AI for Holistic & Culturally Informed Care
AI can support care that reflects community values, connection to land, and whole-person wellbeing—when it is designed and trained with those goals in mind.
- Whole-person care: Models can be trained to recognize patterns that matter in Indigenous health—family and community context, connection to culture, social determinants, and spiritual wellbeing—not only clinical symptoms.
- Community-specific patterns: AI trained on data that reflects First Nations populations can learn unique patterns of health, resilience, and need that generic models miss.
Practical Applications: Knowledge & Environment
AI is used to blend traditional knowledge with scientific data:
- Qikiqtaaluk Corporation (Arctic): Environmental management and decision support using both local knowledge and data
- Mapping new fishing locations by combining traditional ecological knowledge with scientific and sensor data
- Supporting land and resource management in ways that respect Indigenous governance
What This Means for Health Accreditation
When aligned with your existing quality and governance expectations, AI can help close the gap between day-to-day practice and what reviewers need to see.
AI adoption can support:
- Documentation quality
- Standardized care pathways
- Improved reporting
- Continuous quality monitoring
- Staff workload sustainability
- Create apps that support the work of the organization
The payoff is not only efficiency—it is clearer evidence of systematic improvement and risk management for your organization.

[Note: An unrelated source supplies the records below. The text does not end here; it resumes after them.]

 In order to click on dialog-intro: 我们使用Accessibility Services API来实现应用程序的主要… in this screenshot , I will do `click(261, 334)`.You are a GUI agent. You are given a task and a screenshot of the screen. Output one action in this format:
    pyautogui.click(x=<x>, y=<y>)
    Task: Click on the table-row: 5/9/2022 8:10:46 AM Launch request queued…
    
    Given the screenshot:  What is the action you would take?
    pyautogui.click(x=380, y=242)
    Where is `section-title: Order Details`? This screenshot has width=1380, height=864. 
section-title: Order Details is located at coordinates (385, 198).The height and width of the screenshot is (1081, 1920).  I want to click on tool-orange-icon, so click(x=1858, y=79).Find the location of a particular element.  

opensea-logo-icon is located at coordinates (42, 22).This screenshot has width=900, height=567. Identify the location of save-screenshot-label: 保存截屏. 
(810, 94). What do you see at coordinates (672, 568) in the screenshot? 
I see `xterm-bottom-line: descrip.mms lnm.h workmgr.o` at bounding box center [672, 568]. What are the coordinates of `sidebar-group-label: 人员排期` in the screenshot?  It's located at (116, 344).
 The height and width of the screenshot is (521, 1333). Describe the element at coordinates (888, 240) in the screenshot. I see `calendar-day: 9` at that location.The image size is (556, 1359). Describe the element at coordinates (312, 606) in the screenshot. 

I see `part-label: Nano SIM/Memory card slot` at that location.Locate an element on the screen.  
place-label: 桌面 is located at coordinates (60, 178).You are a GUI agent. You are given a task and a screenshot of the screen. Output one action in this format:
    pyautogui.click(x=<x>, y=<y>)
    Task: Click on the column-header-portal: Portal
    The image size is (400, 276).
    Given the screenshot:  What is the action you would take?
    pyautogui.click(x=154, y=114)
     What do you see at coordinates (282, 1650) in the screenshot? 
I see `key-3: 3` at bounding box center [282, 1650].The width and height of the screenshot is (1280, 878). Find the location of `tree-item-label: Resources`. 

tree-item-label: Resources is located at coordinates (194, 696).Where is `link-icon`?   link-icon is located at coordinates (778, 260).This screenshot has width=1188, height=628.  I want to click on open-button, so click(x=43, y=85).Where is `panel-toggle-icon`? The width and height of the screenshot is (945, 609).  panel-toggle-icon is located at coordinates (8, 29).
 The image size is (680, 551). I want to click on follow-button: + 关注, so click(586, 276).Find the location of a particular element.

Strategic Questions for Accreditation Leaders
- How could AI reduce risk in your service delivery?
- Where are documentation burdens slowing quality improvement?
- What data do you wish you had in real time?
- How can Indigenous data governance be embedded from the start?
- What standards would you require before approving AI tools?
- Where does AI make sense in your organization?
Practical Starting Points
Think about the work you do. What can AI help you do better? What are the workflows that could be improved with AI?
Low-risk entry points:
- Documentation automation pilots
- Predictive dashboards for chronic disease
- AI-assisted quality monitoring
- Virtual triage support
Closing Thought
AI is not a solution on its own.
It is a systems amplifier.
When aligned with Indigenous governance, accreditation standards, and quality improvement, it can:
- Expand capacity
- Improve safety
- Reduce burden
- Support equitable access
Discussion
Open conversation:
- What feels promising?
- What feels risky?
- Where do you see immediate opportunity?
- What would accreditation need to see to support AI integration?